● Условие задачи 1
Ответьте на вопросы по тексту о сатанизме:
(а) В каком веке и где появился термин «сатанизм»?
(б) В какой воде, по мнению старообрядцев-бегунов, можно креститься?
(в) Когда в новообрядческой церкви некоторые силы взялись бороться с воображаемым сатанизмом?
● Условие задачи 2
Замените в тексте о сатанизме «пьяницами» на «бездельниками» и приведите отрывок между «Новообрядческая церковь до» и «чисто западническим импортом.» включительно.
● Условие задачи 3
Допишите следующую часть текста о сатанизме, начиная сразу после его последнего предложения.

● Выбранный текст
Теперь несколько слов о «сатанизме» и неадекватности этого понятия. Термин «сатанизм» является сложным и неопределенным. Само слово «сатана» (как мы это только что выяснили) носит скорее вопросительный, чем утвердительный характер. С «сатанизмом» дело обстоит еще сложнее. Этот термин возник лишь в XVIII веке (то есть, очень поздно), на Западе, для энциклопедической кодификации всего, что не соответствовало официальной католической религиозной модели. Подразумевалось, что сатанизм — это сознательное поклонение сатане. Но какому сатане? Религиозное представление о сатане столь существенно раздвигает рамки этого понятия, что фактически сатанистом можно было назвать всякого, кто не исповедует строгий католицизм (протестантизм): атеистов, язычников, мистиков, представителей других христианских конфессий, иноверцев, в конечном счете, любого подозрительного человека. Таким образом, сформировавшееся на Западе представление о сатанизме — это очень грубое приближение, созданное католическими и протестантскими клерикальными деятелями с целью оправдать свои социо-культурные неудачи, свалить ответственность за них на некий «виртуальный заговор сатанистов». По мере усиления тенденций к секуляризации католики должны были найти соответствующую их образу мыслей формулу, объясняющую весь процесс. В роли козла отпущения оказались «виртуальные сатанисты».

Эти «виртуальные сатанисты» якобы лихо отплясывают на шабашах, колдуют, предаются извращениям — в общем, всячески норовят нанести ущерб Ватикану или протестантским религиозно-коммерческим предприятиям. Подчас игру подхватывали нонконформисты и воплощали своим вызывающим поведением панические фобии католиков и протестантов, стремительно теряющих социальные функции. Православная же традиция ни в нормальный период (до раскола), ни позднее термином «сатанизм» не пользовалась. Эта концепция не имеет здесь никакого (даже самого приблизительного) аналога. Люди, которые произносят слово «сатанизм» в православном контексте не более, чем имитаторы поздних западноевропейских католико-протестантских взглядов.

Старообрядческая (беспоповская) традиция, которой свойственен напряженный эсхатологизм, выработала вместо западного «сатанизма» иное учение — учение о «духовном антихристе», давно воцарившемся в мире (а со второй половины XVII века и на Руси). Это учение настолько глобально, что пропитывает у беспоповцев все, вплоть до окружающей среды. У старообрядцев-бегунов (кувшиновского согласа), например, считается, что нельзя креститься в проточной воде («антихрист отравил все источники»), только в небесной (дождевой). Перед столь колоссальным эсхатологическом представлением о зле, об онтологии зла, какая-то мелкая группа экстравагантных поклонников сатаны теряет всякий смысл. Острая интуиция зла у староверов видит его во всем — в господствующей Церкви («попы рогатые»), во власти («кадровые»), в быту, в цивилизации, в культуре, и даже в природе…

Новообрядческая церковь до определенного момента также не интересовалась «сатанистами». Боролись с сектантами, с пьяницами, иноверцами, внешними и внутренними врагами. С сатанизмом в новообрядческой церкви (до последнего времени) никто не боролся. Лишь в конце XIX века, копируя католическую истерию, некоторые силы принялись за борьбу с воображаемым сатанизмом. Эта компания была чисто западническим импортом.

● Блок данных
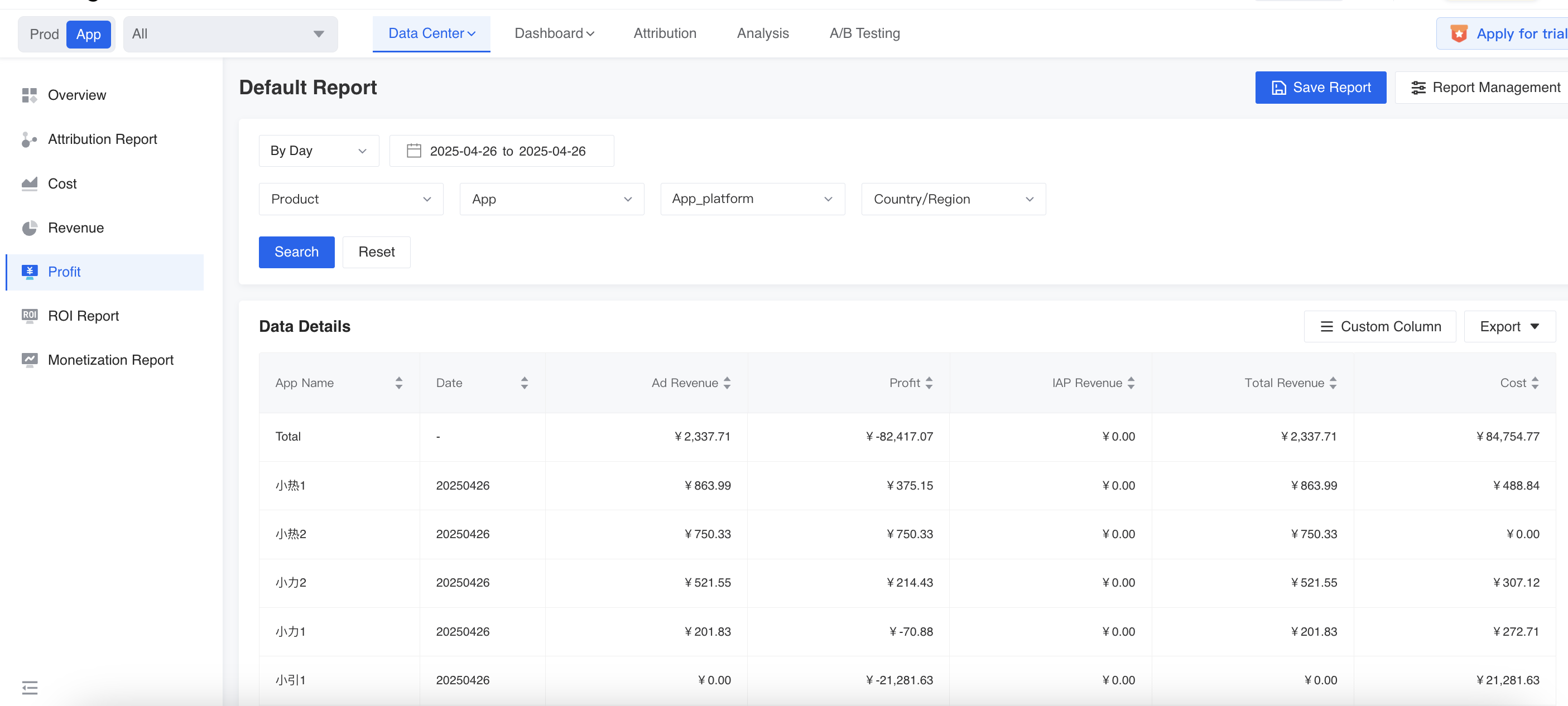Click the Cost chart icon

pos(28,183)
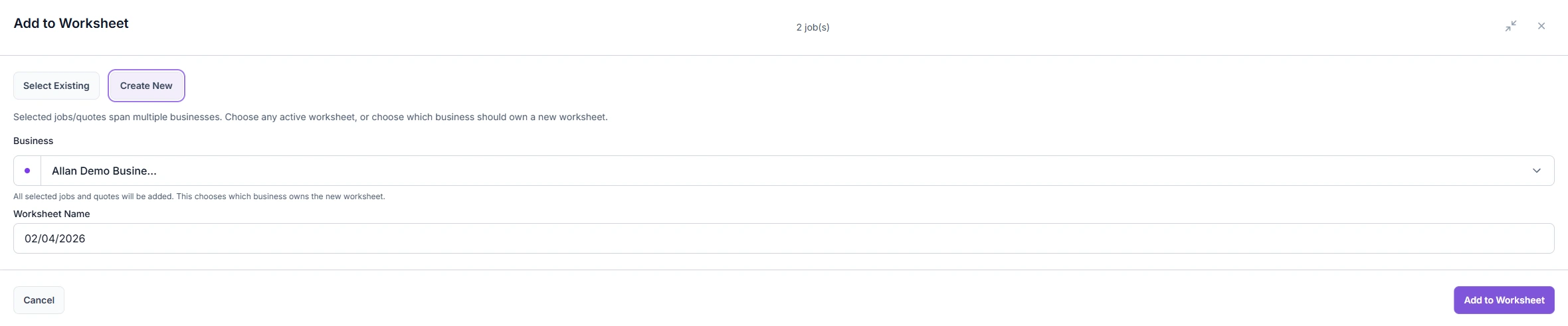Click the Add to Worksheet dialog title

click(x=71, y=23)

● Результат выполнения 1
(а) В XVIII веке, на Западе.
(б) Только в небесной, то есть дождевой.
(в) В конце XIX века.

● Результат выполнения 2
Новообрядческая церковь до определенного момента также не интересовалась «сатанистами». Боролись с сектантами, с бездельниками, иноверцами, внешними и внутренними врагами. С сатанизмом в новообрядческой церкви (до последнего времени) никто не боролся. Лишь в конце XIX века, копируя католическую истерию, некоторые силы принялись за борьбу с воображаемым сатанизмом. Эта компания была чисто западническим импортом.

● Результат выполнения 3
Сегодняшний переполох в отношении «сатанизма» в клерикальных и околоклерикальных кругах России является не признаком повышенной бдительности, но скорее гротескным выражением обрыва духовной традиции и прямой имитацией клерикального консерватизма совершенно чуждых Православию культурных контекстов.

Если вы услышите от кого-нибудь слово «сатанизм» (как в положительном, так и в отрицательном смысле), бегите сломя голову от этого «безродного космополита». А апелляции к Баррюэлю, Шмакову или Режимбалю по разоблачению сатанизма (к примеру, в современной рок-музыке) — признак простой умственной лени.

Теперь о сатанистах в европейском контексте. На самом деле, здесь есть о чем говорить. Сатанисты в европейском контексте — это совокупность эпатажных течений (духовных, эстетических и т.д.), которые не приемлют пуританские, ханжеские, окрашенные профанической моралью нормы западного общества, основанного на секуляризации западной версии христианской религии.

Можно сказать, что это — нонконформисты, которые отказываются от признания псевдохристианского суррогата, от пуританского лицемерия, от постхристианского soft core гуманизма. Это довольно пестрое сообщество, способное на некоторые эпатажные театрализованные представления. Сумасшедшие протестантские пасторы и католические кюре поднимают по их поводу немыслимый шум... Американский сатанизм, пожалуй, самый яркий. В американской культуре сочетание материализма и ханжеской набожности, абсолютной бездуховности и псевдорелигиозности, достигло поистине неслыханных масштабов. Протестанты даже выпускают джинсы фирмы «Jesus»... Говорят: пользуются отличным спросом. В таких условиях «сатанизм» не мог не приобрести зримые очертания.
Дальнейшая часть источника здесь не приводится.